# Task brief
Reproduce the entries below verbatim, starting with the line that contains "Our Sponsors (88, 1535)" and going on through the final line of the entries, with both of those lines included.
==============================
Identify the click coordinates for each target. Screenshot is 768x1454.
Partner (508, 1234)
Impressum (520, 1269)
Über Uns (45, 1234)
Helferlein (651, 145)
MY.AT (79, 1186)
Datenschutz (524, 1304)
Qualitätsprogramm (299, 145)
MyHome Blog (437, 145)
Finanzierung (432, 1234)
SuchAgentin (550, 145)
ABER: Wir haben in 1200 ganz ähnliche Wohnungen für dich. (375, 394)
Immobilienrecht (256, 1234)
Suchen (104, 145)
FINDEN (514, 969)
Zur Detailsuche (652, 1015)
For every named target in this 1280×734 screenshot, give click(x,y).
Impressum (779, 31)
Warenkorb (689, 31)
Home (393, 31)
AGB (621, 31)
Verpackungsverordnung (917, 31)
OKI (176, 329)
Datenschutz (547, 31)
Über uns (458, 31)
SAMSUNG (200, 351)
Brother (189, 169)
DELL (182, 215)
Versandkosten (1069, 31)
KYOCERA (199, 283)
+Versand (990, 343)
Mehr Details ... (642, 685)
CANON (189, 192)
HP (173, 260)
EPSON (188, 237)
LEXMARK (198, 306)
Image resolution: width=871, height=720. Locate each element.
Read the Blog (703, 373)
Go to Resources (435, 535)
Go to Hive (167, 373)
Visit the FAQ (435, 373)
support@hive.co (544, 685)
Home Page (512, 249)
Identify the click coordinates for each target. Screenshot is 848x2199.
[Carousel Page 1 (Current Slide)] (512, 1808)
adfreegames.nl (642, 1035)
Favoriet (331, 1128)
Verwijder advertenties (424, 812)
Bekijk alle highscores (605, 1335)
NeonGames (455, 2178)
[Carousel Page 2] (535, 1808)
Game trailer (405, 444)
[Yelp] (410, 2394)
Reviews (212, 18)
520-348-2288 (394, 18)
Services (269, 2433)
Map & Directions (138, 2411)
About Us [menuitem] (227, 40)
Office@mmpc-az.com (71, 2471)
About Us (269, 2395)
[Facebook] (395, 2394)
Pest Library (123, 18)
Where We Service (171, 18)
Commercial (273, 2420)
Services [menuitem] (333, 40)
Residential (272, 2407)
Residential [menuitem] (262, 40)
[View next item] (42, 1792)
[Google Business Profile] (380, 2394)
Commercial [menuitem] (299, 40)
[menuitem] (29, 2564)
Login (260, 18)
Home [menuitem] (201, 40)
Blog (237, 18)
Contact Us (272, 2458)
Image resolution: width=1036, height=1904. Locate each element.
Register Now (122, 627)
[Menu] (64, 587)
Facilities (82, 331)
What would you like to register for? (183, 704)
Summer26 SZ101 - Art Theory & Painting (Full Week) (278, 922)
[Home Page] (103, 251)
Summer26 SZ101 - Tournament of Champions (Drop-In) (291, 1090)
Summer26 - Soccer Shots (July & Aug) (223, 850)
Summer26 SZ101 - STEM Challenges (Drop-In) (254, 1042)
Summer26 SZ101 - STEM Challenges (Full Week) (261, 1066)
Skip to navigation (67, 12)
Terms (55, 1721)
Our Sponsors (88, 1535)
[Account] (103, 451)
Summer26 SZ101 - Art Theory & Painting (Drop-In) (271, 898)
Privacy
==============================
# Correct answer
Our Sponsors (88, 1535)
[Account] (103, 451)
Summer26 SZ101 - Art Theory & Painting (Drop-In) (271, 898)
Privacy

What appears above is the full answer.